No Reliance on Forward-Looking Statements; Sponsor Assumptions

Sponsor is solely responsible for statements made concerning forward-looking statements and Assumptions, which apply only as of the date made, are preliminary and subject to change, and are expressly qualified in their entirety by the disclosures and cautionary statements included in Sponsor’s Investment Documents, which you should carefully review. Neither RM Securities nor Sponsor are obligated to update or revise such forward-looking statements or Assumptions to reflect events or circumstances that arise after the date made or to reflect the occurrence of unanticipated events. Sponsor’s forward-looking statements and Assumptions are hypothetical, not based on actual investment achievements or events, and are presented solely for purposes of providing insight into the Sponsor’s investment objectives, detailing Sponsor’s anticipated risk and reward characteristics, and establishing a benchmark for future evaluation of actual results; therefore, they are not a predictor, projection, or guarantee of future results. You should not rely on Sponsor’s forward-looking statements as a basis to invest.

Importantly, we do not adopt, endorse, or provide any assurance of returns or as to the accuracy or reasonableness of Sponsor’s Assumptions or forward-looking statements.

No Reliance on Past Performance

Any description of past performance is not a reliable indicator of future performance and should not be relied upon as the primary basis to invest.

Sponsor’s Use of Debt

A substantial portion of the total cost of the real estate asset acquired by the Sponsor with investor funds (“Property”) will be paid with borrowed funds, i.e., debt. Sponsor’s estimated rates and terms of the debt financing are subject to lender approval, and there is no assurance that the Sponsor will secure debt at the rates and terms presented on this Page or in the Sponsor’s Investment Documents, or at all. The use of borrowed money to acquire real estate is referred to as leveraging, which can amplify losses and could result in lender foreclosure. In addition, if the debt includes a variable (or “floating”) interest rate, the total amount of interest paid over the term of the debt will fluctuate and can increase. As a result, Sponsor’s use of debt can result in a loss of some or all of your investment.

Sponsor’s Offering is Not Registered

Sponsor’s securities offering will not be registered under the Securities Act of 1933, as amended (the “Securities Act”), in reliance upon the exemptions from registration pursuant to Rule 506(c) of Regulation D as promulgated under the Securities Act (“Private Placement”). In addition, the offering will not be registered under any state securities laws in reliance on exemptions from state registration.
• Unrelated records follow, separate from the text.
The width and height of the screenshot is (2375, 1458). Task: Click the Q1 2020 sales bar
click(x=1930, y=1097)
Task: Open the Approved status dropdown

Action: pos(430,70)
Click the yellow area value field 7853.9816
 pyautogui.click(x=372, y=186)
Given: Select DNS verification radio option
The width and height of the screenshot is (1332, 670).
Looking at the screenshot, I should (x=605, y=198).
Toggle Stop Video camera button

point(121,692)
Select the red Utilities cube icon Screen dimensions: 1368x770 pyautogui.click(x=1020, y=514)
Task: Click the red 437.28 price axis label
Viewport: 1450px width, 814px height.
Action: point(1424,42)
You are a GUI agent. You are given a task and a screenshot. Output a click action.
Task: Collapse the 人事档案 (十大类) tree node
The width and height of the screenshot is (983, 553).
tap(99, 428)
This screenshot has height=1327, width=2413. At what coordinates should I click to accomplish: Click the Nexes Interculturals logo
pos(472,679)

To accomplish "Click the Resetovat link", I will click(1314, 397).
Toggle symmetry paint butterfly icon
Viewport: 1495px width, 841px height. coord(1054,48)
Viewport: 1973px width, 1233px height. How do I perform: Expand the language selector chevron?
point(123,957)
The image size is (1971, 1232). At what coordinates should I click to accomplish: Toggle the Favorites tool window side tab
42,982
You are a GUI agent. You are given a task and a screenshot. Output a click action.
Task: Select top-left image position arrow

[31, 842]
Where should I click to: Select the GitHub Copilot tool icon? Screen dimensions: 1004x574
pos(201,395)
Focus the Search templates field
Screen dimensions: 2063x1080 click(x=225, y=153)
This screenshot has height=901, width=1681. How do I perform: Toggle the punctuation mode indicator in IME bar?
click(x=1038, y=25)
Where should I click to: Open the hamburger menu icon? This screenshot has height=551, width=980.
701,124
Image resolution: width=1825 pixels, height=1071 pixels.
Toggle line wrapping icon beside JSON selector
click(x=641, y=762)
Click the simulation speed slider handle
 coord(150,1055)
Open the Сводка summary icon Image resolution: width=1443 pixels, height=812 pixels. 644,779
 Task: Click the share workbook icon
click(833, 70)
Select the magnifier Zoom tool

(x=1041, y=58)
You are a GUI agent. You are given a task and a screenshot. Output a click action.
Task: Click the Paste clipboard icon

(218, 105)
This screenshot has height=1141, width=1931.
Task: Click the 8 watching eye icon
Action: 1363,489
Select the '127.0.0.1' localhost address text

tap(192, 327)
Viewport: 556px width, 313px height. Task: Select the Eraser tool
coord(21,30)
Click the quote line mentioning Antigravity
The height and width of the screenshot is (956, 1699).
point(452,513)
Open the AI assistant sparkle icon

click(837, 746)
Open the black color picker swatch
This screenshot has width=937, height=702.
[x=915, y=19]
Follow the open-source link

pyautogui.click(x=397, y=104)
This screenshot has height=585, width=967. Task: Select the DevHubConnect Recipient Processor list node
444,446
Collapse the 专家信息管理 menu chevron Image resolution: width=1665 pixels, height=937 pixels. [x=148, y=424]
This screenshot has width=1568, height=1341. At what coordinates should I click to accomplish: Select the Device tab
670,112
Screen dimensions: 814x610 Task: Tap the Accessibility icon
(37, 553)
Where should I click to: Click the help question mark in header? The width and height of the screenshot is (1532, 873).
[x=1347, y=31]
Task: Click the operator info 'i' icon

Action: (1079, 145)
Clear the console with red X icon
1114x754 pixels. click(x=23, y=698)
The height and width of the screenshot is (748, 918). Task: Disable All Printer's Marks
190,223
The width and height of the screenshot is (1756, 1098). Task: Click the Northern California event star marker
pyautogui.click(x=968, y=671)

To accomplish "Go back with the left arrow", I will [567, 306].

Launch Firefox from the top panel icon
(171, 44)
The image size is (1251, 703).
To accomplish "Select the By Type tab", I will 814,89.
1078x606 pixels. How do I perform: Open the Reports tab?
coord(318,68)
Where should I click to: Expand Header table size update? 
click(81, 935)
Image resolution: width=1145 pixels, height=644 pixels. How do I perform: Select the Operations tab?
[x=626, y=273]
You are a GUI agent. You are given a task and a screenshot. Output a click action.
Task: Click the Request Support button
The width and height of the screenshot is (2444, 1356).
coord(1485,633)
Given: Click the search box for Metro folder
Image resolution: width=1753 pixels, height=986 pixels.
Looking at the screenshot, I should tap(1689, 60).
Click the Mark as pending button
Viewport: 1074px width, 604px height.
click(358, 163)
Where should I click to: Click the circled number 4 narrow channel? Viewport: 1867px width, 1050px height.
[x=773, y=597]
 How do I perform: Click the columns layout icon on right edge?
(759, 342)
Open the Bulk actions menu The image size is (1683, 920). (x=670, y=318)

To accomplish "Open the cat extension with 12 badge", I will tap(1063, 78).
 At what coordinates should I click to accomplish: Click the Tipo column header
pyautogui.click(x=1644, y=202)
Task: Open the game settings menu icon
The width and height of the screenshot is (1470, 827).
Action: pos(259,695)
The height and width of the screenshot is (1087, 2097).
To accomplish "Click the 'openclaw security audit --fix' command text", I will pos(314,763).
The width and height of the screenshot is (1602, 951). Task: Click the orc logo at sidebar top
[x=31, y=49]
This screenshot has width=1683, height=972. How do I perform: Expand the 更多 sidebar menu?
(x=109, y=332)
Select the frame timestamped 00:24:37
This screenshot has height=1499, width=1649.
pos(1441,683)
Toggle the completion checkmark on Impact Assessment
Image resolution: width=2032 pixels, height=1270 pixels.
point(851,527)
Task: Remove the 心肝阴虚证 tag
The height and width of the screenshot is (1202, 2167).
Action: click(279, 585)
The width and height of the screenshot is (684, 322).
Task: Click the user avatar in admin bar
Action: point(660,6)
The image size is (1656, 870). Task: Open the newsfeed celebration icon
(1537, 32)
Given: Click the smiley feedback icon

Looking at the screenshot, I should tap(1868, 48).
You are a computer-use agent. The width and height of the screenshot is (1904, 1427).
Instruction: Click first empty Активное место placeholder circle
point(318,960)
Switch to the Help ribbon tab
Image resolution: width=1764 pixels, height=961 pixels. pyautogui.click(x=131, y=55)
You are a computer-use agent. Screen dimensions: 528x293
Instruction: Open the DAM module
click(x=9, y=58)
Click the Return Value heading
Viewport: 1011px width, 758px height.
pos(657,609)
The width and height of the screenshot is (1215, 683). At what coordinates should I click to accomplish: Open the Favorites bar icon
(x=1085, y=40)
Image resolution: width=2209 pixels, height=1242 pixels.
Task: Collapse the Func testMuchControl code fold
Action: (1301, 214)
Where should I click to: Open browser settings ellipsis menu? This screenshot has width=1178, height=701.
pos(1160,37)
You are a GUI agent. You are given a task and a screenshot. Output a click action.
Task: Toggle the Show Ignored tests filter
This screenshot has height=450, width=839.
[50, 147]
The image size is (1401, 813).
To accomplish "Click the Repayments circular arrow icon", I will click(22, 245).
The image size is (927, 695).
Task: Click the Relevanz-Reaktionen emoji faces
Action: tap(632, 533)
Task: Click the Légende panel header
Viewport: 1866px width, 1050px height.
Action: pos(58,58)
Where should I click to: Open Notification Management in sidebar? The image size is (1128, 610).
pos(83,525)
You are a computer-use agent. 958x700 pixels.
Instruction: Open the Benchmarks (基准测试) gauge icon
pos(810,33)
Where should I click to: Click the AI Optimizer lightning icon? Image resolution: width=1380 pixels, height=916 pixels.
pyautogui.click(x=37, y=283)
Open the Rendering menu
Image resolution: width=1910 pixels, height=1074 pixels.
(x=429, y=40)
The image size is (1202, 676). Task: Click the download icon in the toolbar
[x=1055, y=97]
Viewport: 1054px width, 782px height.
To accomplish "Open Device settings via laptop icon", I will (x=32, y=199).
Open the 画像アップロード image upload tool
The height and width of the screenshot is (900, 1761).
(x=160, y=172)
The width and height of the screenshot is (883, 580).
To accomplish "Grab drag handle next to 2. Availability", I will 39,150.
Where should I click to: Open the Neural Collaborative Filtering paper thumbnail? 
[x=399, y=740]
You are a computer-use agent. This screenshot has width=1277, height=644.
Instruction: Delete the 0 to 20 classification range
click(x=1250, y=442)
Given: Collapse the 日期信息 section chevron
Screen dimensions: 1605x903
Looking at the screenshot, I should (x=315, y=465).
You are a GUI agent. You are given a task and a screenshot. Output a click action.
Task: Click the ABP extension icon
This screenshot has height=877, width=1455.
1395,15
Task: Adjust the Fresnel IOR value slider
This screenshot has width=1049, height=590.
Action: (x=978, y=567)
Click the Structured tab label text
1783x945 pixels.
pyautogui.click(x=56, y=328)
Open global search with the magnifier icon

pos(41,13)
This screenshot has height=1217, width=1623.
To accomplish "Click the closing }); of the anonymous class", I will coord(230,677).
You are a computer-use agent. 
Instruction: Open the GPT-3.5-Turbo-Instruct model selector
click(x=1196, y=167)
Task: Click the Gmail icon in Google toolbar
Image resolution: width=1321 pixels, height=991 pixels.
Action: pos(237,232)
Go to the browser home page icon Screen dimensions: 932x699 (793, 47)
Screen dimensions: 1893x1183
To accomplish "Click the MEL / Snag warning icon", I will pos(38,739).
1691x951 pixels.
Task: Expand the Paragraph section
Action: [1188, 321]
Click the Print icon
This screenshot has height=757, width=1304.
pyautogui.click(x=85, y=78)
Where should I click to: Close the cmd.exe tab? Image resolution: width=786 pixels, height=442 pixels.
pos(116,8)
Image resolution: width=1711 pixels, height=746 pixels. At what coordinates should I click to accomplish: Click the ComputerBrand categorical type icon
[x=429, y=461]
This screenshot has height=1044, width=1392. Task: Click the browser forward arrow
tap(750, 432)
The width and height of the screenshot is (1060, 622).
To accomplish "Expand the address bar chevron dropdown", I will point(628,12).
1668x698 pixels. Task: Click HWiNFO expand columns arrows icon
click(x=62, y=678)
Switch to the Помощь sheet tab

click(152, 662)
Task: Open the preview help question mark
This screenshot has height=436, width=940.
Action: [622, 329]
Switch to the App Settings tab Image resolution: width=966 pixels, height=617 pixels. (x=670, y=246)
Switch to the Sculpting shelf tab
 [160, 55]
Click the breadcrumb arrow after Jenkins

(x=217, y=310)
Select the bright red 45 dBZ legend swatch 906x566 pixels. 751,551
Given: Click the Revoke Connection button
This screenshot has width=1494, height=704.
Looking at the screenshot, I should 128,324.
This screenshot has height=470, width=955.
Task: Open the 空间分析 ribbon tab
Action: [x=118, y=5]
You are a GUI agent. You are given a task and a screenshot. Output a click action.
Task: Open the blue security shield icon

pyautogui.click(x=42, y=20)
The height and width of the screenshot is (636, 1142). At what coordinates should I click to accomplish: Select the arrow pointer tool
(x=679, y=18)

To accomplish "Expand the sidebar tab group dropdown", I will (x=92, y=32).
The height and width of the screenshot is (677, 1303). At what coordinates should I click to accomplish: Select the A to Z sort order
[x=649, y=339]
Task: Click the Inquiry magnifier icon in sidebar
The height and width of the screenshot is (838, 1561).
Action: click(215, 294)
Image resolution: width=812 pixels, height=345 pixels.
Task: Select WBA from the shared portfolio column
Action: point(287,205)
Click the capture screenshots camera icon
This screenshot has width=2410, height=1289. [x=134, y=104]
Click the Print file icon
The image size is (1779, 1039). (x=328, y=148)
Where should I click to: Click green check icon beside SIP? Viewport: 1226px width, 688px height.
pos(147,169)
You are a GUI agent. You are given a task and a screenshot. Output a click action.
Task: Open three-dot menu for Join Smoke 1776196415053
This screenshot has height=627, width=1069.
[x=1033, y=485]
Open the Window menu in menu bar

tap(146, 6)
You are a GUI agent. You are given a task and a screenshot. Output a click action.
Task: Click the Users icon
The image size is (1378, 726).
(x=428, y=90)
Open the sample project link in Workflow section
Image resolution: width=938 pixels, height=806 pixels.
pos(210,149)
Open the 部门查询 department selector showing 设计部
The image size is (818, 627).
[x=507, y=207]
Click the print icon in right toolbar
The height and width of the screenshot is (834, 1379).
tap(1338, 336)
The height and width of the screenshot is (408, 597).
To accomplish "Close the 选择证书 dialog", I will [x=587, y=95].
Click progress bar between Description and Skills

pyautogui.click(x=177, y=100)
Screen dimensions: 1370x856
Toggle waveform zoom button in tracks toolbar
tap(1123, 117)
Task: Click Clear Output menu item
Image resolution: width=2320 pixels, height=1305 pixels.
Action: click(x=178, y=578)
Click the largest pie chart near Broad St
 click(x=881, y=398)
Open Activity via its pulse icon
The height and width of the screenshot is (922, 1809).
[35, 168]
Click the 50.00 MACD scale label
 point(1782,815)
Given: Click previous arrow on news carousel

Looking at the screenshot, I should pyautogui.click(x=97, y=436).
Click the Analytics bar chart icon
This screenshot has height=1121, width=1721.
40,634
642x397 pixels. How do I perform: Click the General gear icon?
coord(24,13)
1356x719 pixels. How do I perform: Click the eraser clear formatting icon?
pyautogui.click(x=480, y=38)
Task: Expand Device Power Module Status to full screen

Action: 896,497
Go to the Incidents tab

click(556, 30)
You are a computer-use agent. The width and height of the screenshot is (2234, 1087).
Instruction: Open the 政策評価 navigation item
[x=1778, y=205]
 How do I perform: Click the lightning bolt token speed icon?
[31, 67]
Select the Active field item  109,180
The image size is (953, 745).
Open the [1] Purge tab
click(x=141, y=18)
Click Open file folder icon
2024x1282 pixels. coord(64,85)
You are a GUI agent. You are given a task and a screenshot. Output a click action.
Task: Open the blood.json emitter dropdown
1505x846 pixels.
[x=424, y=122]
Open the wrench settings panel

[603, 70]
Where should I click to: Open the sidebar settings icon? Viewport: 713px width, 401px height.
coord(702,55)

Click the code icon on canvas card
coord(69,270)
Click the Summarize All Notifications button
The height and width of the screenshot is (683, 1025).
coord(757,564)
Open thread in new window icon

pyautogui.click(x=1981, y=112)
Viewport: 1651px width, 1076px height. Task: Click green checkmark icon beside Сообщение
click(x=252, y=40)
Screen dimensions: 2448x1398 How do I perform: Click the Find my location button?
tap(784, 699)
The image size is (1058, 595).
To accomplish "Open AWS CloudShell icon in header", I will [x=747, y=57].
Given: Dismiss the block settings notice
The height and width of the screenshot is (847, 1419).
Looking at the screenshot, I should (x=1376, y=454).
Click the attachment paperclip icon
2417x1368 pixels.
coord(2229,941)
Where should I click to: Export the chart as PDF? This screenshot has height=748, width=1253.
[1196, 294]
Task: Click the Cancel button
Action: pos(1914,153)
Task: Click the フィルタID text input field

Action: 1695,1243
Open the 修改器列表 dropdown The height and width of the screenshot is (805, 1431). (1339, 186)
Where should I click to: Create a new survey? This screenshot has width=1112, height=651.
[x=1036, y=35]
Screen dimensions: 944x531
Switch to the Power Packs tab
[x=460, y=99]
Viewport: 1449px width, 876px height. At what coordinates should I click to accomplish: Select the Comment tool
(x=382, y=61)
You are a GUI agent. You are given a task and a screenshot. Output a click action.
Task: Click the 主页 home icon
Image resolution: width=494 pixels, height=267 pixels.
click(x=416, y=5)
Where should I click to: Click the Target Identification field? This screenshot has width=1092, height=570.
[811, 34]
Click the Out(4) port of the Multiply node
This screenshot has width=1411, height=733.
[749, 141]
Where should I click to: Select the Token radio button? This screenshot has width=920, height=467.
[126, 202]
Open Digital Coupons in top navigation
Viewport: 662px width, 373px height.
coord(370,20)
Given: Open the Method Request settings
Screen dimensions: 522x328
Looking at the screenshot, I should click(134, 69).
Such securities (your ownership interests) are subject to restrictions on transferability and resale and may not be transferred or resold except as permitted under applicable state and federal securities laws pursuant to registration or an available exemption. All Private Placements on the Platform are intended solely for “Accredited Investors,” as that term is defined in Rule 501(a) under the Securities Act.

No Investment Advice

Nothing on this Page should be regarded as investment advice (either with respect to a particular security or regarding an overall investment strategy), a recommendation, an offer to sell, or a solicitation of or an offer to buy any security. Advice from a securities professional is strongly advised to understand and assess the risks associated with real estate or private placement investments. For additional information on RM Securities’ involvement in this offering, please carefully review the Sponsor’s Investment Documents, and RM Securities’ Form CRS, Regulation Best Interest Disclosures, and Limited Brokerage Services Agreement.

1031 Exchange Risk

Internal Revenue Code Section 1031 (“Section 1031”) contains complex tax concepts and certain tax consequences may vary depending on the individual circumstances of each investor. RM Securities and its affiliates make no representation or warranty of any kind with respect to the tax consequences of your investment or that the IRS will not challenge any such treatment. You should consult with and rely on your own tax advisor about the tax aspects with respect to your particular circumstances.